Objective: Please copy every line of the listing below word for word, leaving out the pictures.

Text and element pointing listing
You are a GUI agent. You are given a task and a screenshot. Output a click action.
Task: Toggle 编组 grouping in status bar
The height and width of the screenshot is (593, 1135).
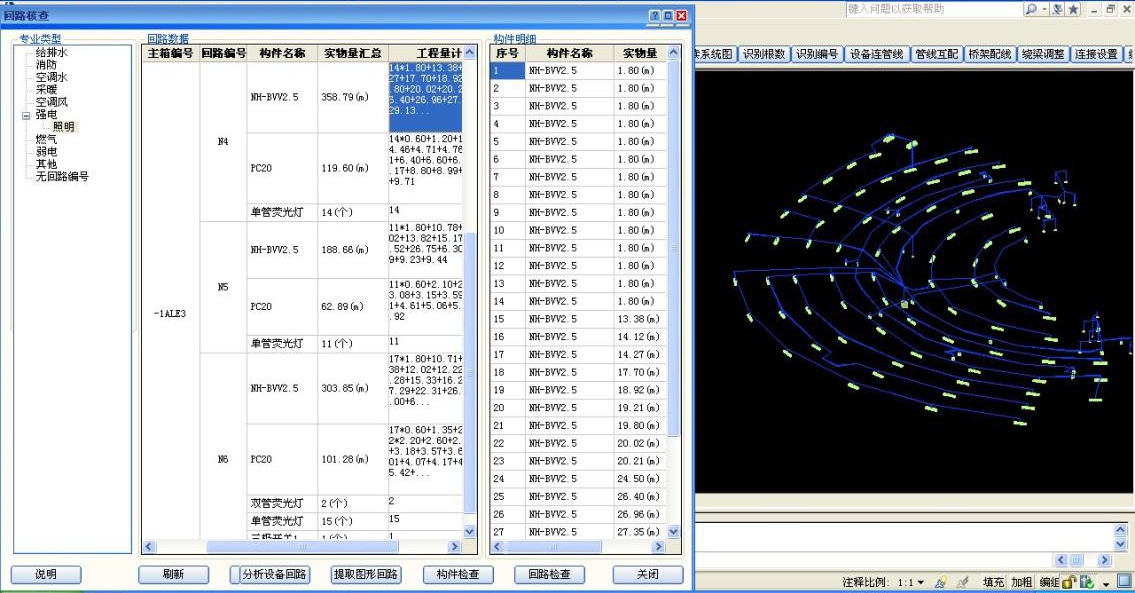click(x=1050, y=582)
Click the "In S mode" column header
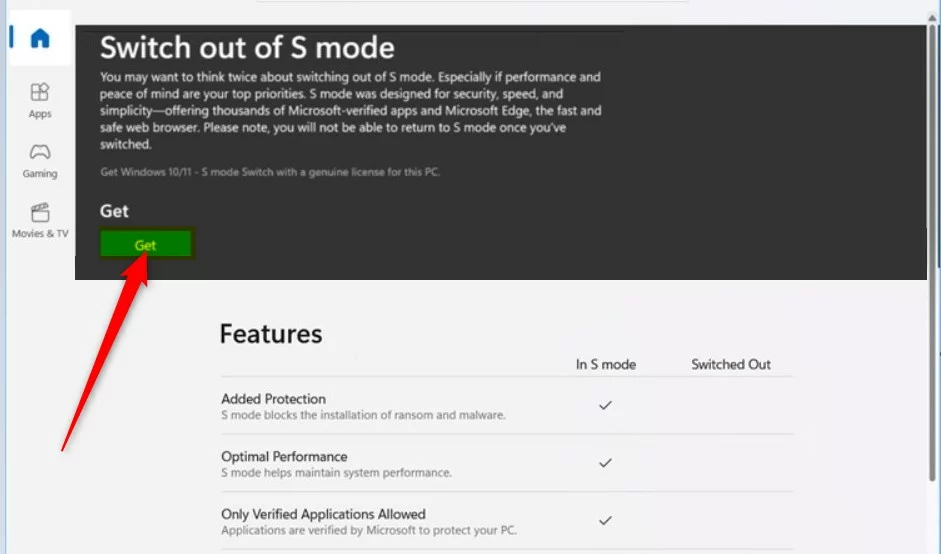Image resolution: width=941 pixels, height=554 pixels. tap(605, 364)
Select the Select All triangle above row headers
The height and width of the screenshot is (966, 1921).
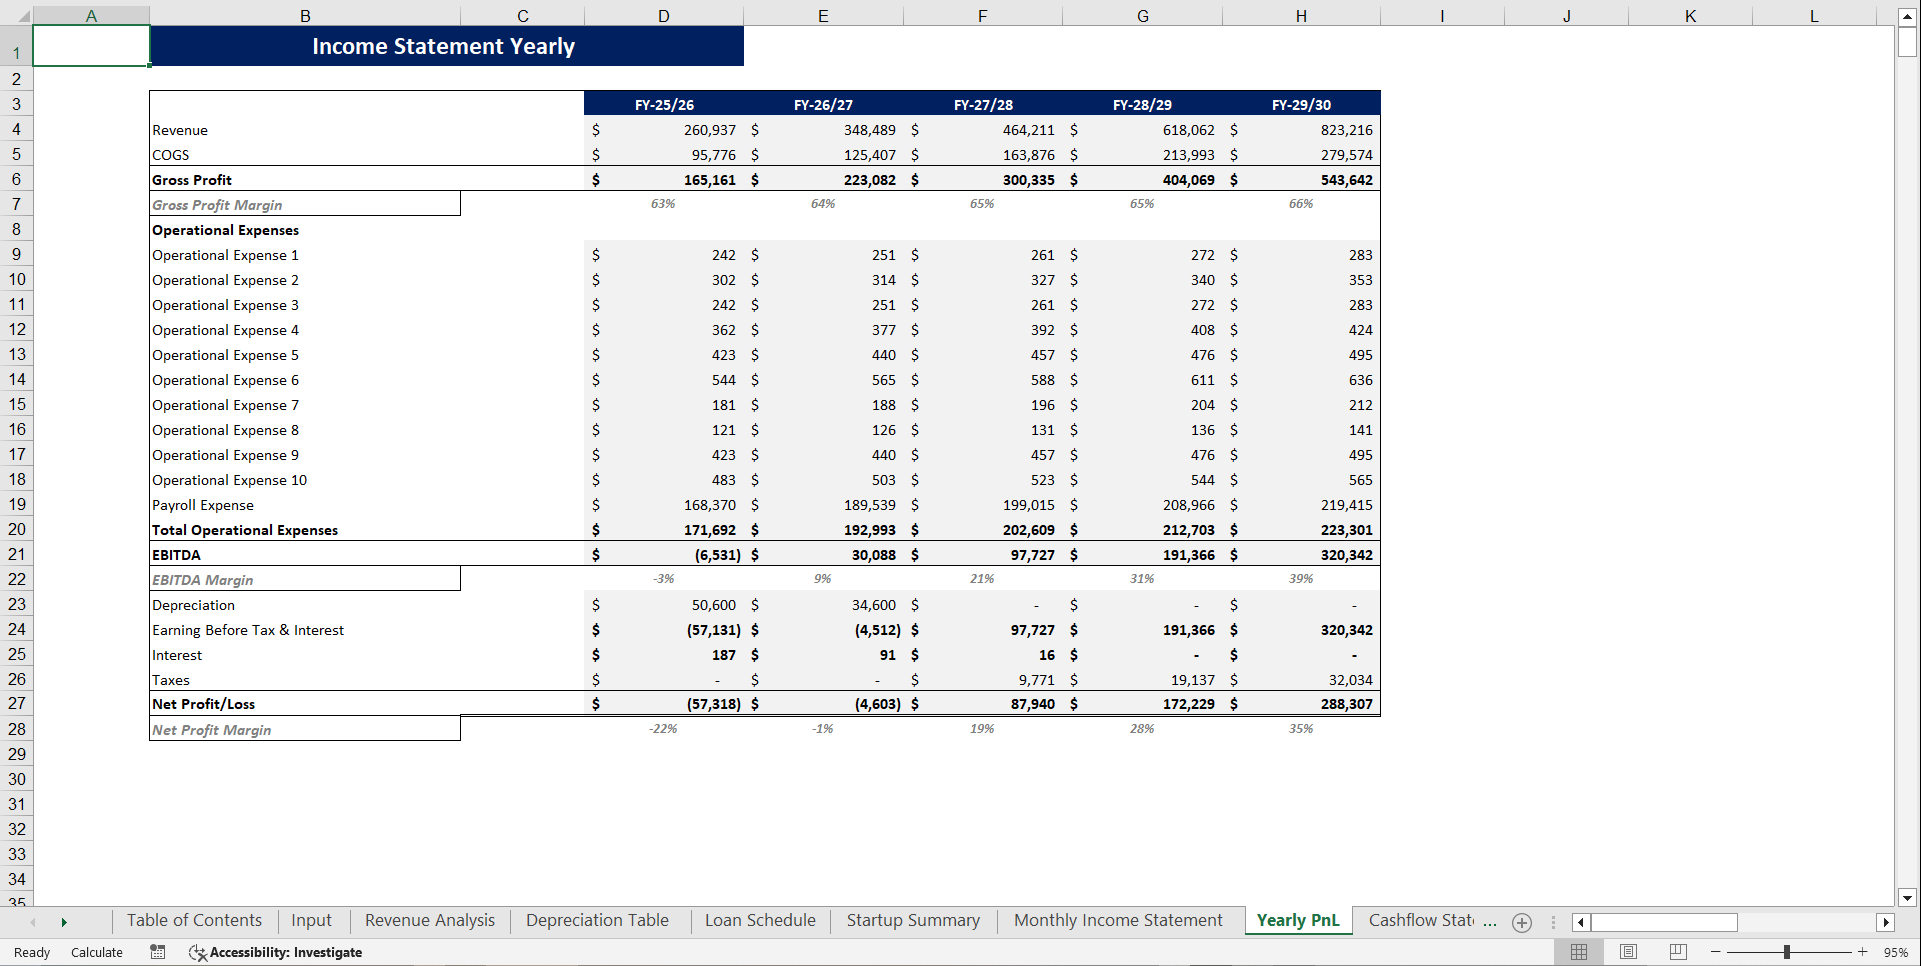pyautogui.click(x=24, y=15)
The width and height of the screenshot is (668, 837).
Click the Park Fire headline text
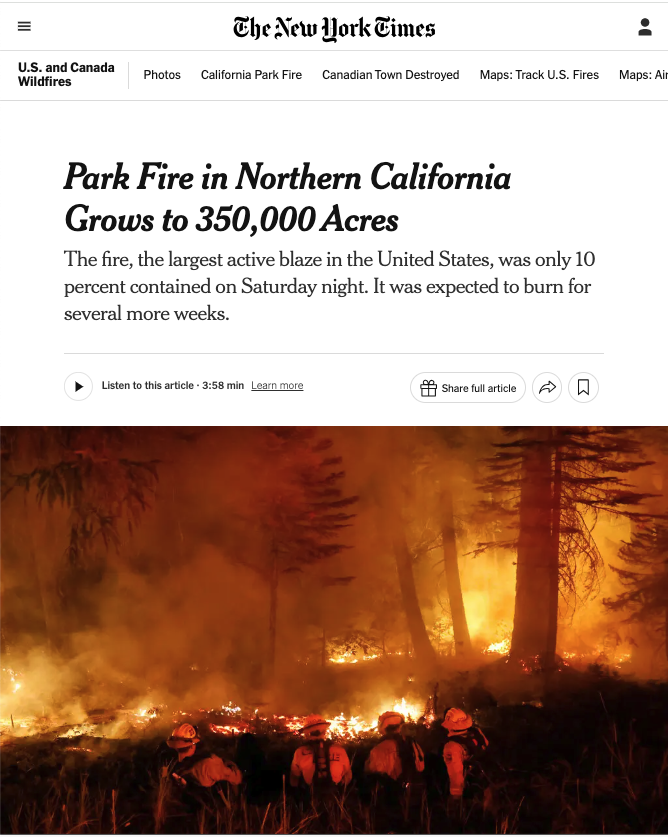pyautogui.click(x=288, y=198)
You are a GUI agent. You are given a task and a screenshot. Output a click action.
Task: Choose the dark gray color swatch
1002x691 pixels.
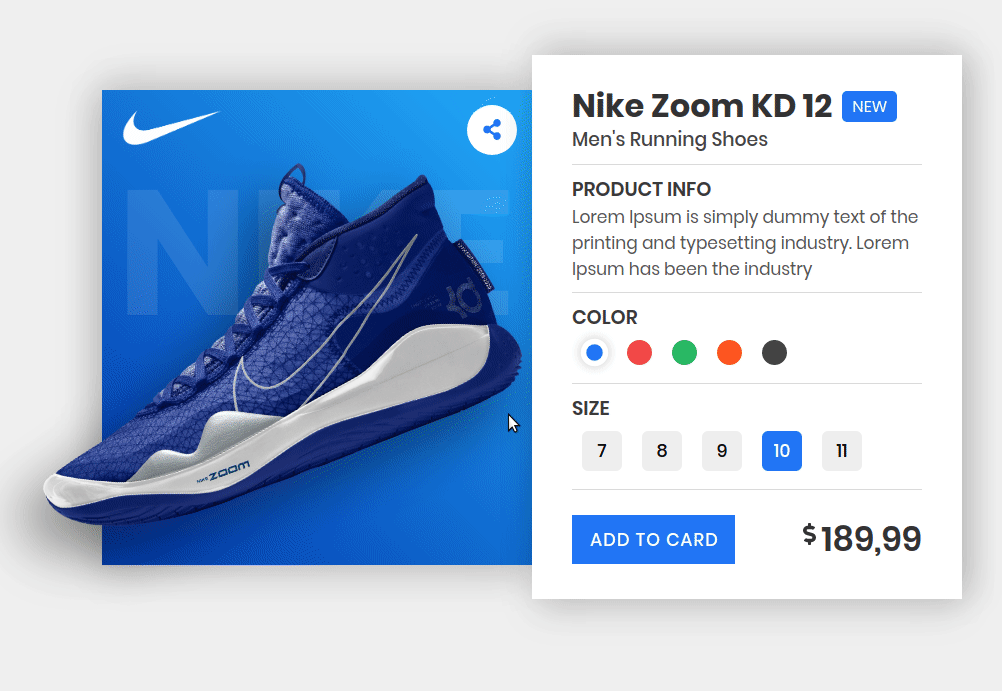pos(775,352)
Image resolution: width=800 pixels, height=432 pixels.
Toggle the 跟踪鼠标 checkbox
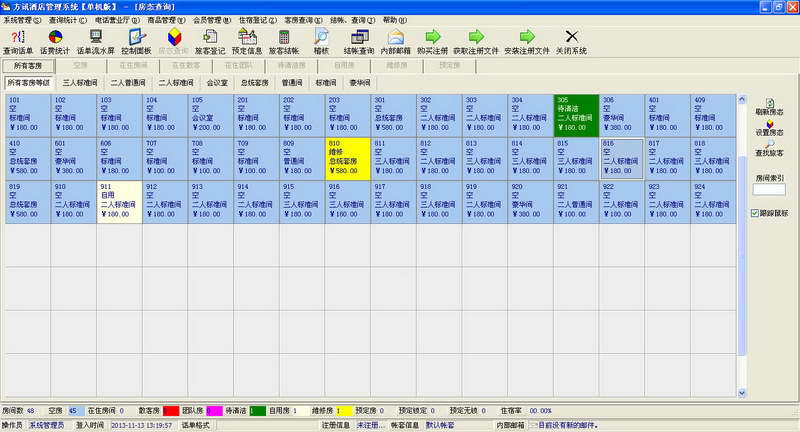coord(756,213)
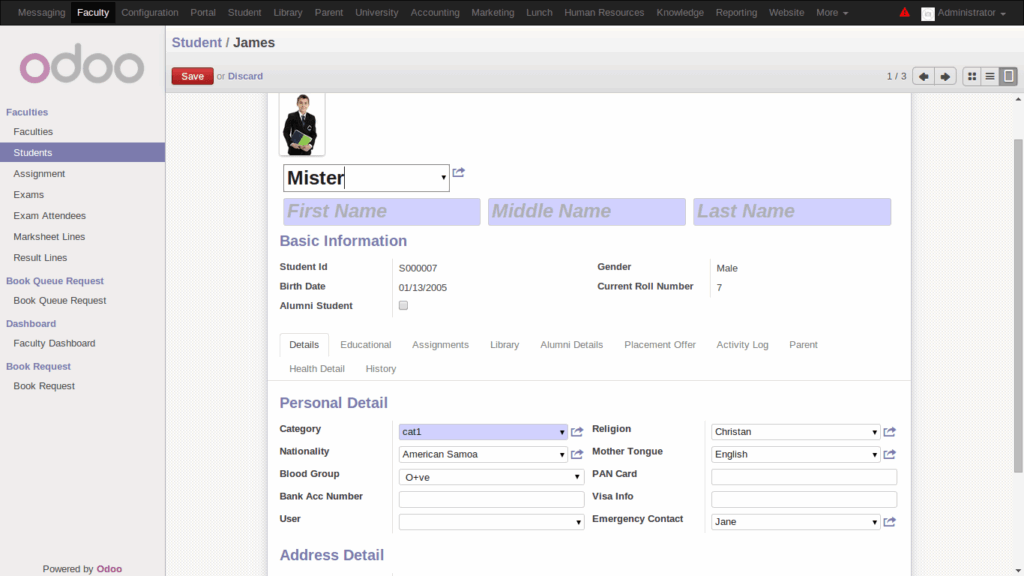The height and width of the screenshot is (576, 1024).
Task: Click the Discard link
Action: pyautogui.click(x=245, y=76)
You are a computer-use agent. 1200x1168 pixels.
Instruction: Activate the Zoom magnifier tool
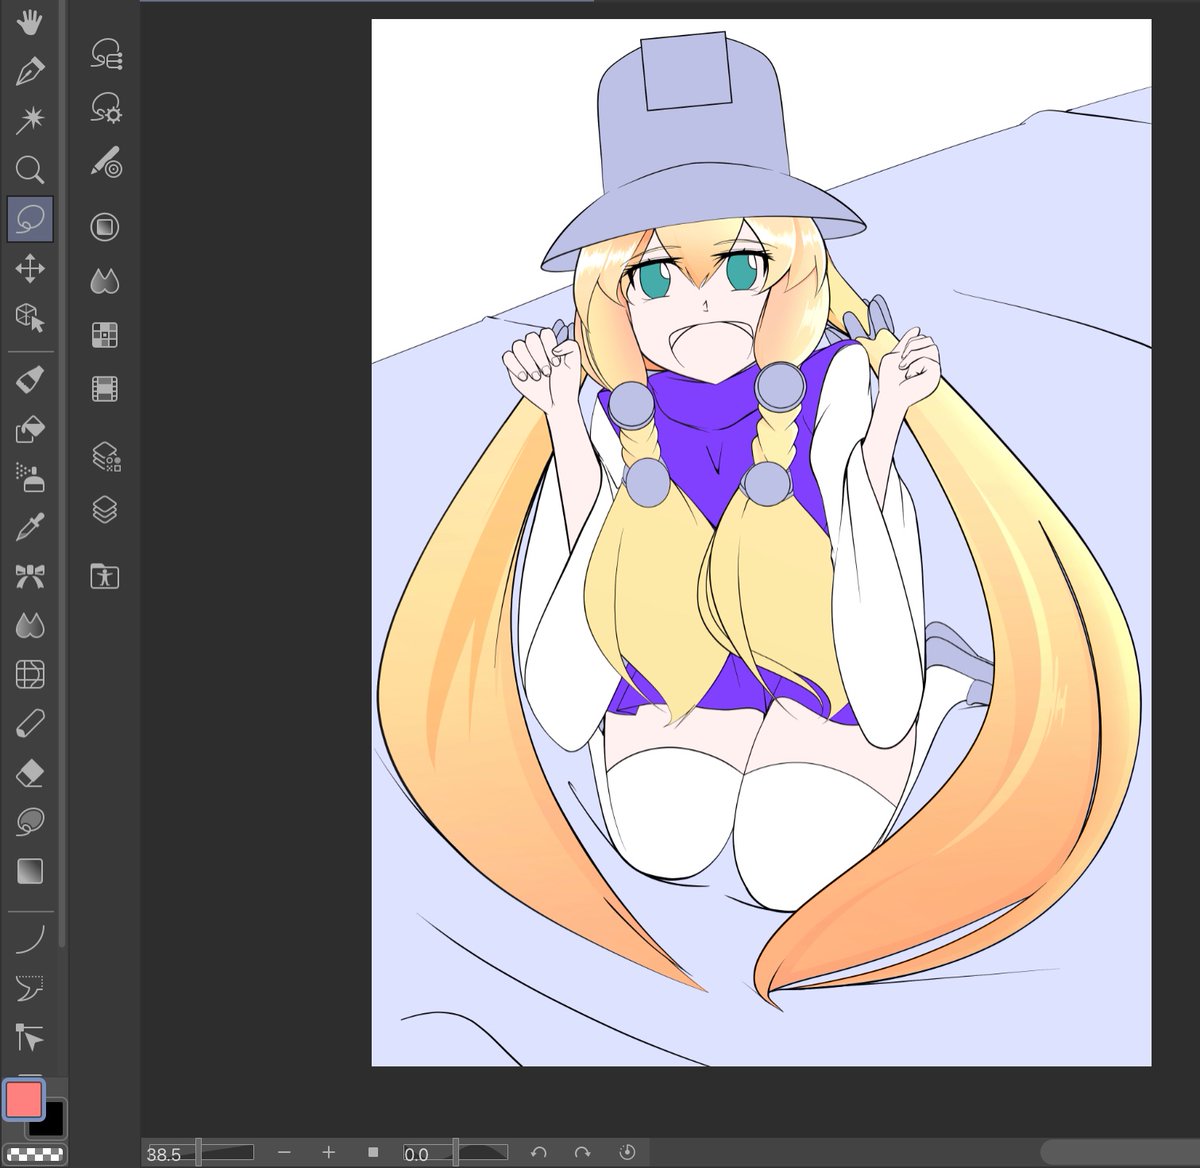pos(30,170)
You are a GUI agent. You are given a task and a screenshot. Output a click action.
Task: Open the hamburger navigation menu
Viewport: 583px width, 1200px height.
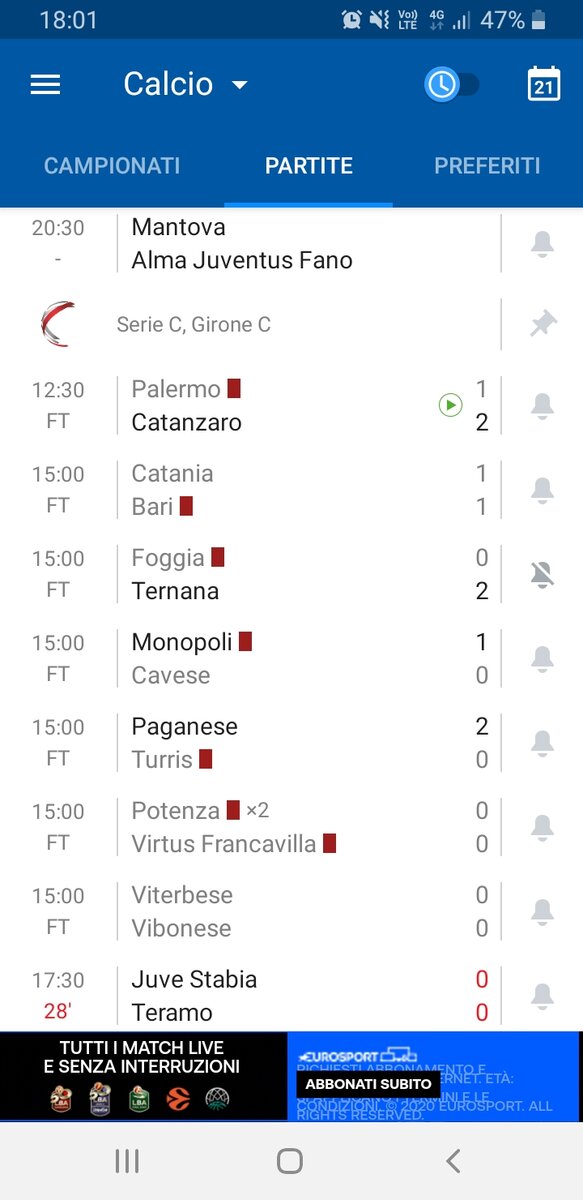[45, 85]
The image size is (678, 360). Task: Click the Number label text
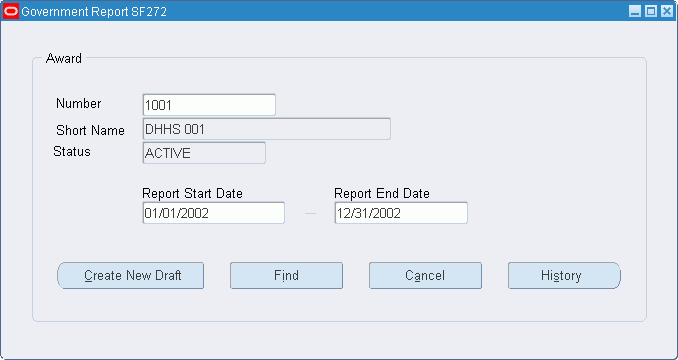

Task output:
You are a GUI agent. You are given a task and a screenshot. Output a click action.
Task: Toggle 编组 grouping in status bar
The height and width of the screenshot is (593, 1135).
click(x=1050, y=582)
Click the "In S mode" column header
Image resolution: width=941 pixels, height=554 pixels. tap(605, 364)
Select the Select All triangle above row headers
The height and width of the screenshot is (966, 1921).
pyautogui.click(x=24, y=15)
The width and height of the screenshot is (668, 837).
Click the Park Fire headline text
pyautogui.click(x=288, y=198)
You are a GUI agent. You are given a task and a screenshot. Output a click action.
Task: Choose the dark gray color swatch
1002x691 pixels.
pos(775,352)
Image resolution: width=800 pixels, height=432 pixels.
Toggle the 跟踪鼠标 checkbox
coord(756,213)
The height and width of the screenshot is (576, 1024).
Task: Click the Discard link
Action: pyautogui.click(x=245, y=76)
You are a computer-use agent. 1200x1168 pixels.
Instruction: Activate the Zoom magnifier tool
pos(30,170)
You are a GUI agent. You are given a task and a screenshot. Output a click action.
Task: Open the hamburger navigation menu
Viewport: 583px width, 1200px height.
[45, 85]
The image size is (678, 360). Task: Click the Number label text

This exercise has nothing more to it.